Assim que embarcou, olhou ao redor, curioso. O intendente aproximou-se e avisou:

— Teve sorte de encontrar nossa senhora, tem um bom coração. Venha comigo.

Conduziu Miao Yi até um porão onde se acumulavam mercadorias.

Ninguém pareceu dar importância ao bastão de Miao Yi, que, aos olhos alheios, não passava de um pedaço de madeira.

Logo trouxeram-lhe água fresca e comida, presumindo que estivesse faminto e sedento depois de tanto tempo à deriva.

Miao Yi achou as pessoas do navio muito generosas. O intendente, porém, logo começou a questioná-lo sobre sua origem.

Como o tomaram por um sobrevivente do mar, Miao Yi inventou uma história qualquer.

Sentiu vontade de impressionar os mortais exibindo sua identidade de "imortal" e colher alguma veneração. Afinal, era natural para quem acabava de sair do cultivo e do isolamento. Mas, vendo que eram pessoas de bom coração, achou melhor não assustá-las e desistiu da ideia.

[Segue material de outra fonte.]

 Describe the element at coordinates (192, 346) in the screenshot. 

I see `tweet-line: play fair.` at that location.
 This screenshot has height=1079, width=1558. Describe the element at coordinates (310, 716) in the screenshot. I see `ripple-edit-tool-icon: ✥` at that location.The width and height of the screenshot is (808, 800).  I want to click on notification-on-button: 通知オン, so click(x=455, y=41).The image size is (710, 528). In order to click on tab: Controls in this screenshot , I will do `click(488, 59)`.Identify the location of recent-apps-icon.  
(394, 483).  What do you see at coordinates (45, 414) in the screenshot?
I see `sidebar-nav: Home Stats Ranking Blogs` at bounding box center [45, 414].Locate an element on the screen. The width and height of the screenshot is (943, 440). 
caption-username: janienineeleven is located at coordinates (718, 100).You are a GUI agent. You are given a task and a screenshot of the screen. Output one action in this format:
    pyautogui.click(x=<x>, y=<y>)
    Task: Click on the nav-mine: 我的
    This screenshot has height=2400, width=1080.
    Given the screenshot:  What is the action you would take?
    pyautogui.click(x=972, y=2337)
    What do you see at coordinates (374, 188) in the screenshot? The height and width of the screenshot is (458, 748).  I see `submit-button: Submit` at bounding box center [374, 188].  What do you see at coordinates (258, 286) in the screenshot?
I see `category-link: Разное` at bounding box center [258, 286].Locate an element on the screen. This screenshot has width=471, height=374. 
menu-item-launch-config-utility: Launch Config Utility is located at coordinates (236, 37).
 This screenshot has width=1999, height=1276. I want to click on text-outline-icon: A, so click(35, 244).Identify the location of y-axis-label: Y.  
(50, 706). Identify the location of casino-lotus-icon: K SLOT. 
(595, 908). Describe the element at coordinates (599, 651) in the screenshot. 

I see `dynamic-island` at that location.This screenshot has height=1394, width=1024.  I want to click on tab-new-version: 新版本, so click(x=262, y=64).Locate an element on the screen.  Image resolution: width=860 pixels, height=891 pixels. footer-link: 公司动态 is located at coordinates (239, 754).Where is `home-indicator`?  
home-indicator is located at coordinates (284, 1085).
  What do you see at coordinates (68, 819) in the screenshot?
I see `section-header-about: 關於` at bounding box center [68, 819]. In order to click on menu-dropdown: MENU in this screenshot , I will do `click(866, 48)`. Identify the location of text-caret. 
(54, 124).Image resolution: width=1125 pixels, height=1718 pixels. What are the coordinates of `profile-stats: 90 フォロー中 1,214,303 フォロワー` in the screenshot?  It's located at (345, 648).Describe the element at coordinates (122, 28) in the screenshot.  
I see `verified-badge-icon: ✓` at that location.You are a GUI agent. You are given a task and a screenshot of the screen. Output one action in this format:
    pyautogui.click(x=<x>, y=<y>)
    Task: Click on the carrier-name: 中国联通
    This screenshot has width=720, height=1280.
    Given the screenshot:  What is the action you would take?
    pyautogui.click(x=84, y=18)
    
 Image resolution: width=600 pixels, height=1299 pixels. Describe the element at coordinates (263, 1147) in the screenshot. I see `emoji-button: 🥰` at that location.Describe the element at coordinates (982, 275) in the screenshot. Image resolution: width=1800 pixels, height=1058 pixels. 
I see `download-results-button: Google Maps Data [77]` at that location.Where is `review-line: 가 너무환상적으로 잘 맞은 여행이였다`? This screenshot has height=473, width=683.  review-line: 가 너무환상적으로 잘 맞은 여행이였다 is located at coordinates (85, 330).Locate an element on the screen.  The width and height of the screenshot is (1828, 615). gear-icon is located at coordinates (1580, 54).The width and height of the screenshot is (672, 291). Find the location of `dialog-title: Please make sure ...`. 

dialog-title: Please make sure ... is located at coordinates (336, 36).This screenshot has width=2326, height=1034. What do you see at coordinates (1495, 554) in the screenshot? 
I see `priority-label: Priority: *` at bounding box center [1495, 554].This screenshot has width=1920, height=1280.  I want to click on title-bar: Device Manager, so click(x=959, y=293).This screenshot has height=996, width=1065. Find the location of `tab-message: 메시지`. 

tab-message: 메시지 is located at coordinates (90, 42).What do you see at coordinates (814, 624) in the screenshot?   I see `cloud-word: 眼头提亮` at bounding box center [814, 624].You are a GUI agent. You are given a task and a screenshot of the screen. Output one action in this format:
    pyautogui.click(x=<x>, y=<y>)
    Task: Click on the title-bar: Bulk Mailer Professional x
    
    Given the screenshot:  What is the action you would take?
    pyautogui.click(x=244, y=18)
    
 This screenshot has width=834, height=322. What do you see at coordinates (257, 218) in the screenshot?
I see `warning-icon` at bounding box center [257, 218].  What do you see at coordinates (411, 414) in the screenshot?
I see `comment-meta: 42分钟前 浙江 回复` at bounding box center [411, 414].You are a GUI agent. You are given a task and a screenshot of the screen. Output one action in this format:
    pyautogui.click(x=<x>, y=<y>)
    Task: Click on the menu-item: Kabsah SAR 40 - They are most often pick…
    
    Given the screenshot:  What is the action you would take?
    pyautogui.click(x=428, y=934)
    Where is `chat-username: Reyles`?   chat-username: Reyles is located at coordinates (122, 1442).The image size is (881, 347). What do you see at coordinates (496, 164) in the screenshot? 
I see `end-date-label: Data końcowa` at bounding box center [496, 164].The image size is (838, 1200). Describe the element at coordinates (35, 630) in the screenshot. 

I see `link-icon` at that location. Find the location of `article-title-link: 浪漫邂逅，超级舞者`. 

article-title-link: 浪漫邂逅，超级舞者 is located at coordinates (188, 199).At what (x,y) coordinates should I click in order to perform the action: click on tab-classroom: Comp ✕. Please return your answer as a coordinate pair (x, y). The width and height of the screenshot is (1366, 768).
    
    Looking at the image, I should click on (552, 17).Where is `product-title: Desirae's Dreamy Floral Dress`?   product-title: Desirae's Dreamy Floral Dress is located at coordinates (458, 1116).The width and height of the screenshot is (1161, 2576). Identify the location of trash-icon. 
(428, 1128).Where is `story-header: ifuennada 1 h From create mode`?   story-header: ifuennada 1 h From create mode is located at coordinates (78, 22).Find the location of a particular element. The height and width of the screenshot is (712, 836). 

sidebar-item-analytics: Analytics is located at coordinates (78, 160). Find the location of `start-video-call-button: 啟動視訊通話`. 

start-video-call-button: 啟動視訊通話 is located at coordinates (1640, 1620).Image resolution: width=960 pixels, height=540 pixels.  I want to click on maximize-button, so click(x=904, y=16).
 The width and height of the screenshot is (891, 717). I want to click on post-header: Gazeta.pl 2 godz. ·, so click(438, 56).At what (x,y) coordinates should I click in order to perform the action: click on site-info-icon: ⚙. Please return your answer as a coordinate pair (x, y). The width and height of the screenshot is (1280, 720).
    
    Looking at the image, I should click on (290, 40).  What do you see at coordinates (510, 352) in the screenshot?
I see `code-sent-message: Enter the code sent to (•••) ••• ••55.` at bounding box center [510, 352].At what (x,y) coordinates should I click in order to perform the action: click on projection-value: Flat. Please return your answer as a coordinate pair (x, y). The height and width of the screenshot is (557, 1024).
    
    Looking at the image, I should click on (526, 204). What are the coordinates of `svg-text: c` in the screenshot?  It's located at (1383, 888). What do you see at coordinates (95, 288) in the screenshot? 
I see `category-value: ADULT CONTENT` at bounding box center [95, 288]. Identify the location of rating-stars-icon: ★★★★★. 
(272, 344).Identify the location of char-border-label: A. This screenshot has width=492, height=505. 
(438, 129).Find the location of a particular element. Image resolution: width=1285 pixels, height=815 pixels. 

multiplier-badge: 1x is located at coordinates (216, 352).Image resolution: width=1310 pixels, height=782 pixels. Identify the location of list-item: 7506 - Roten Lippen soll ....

No início, o intendente estranhou o porte altivo de Miao Yi, que não parecia um náufrago. Mas, ao confirmar que ele realmente viera do mar, avisou:

— O navio logo atracará. Fique no porão, não vague pelo convés, pois há mulheres a bordo!

Miao Yi agradeceu com um aceno.

Depois de comer, uma criada de verde entrou trazendo uma coberta, observou Miao Yi com curiosidade e disse:

— A senhora mandou trazer para você passar a noite.

Miao Yi assentiu e observou enquanto ela recolhia os talheres e se retirava.

Sua intenção era conhecer o navio, por isso não conseguiu ficar trancado no porão e acabou indo ao convés explorar.

Ao ser flagrado pelo intendente, este não gostou nada da desobediência de Miao Yi.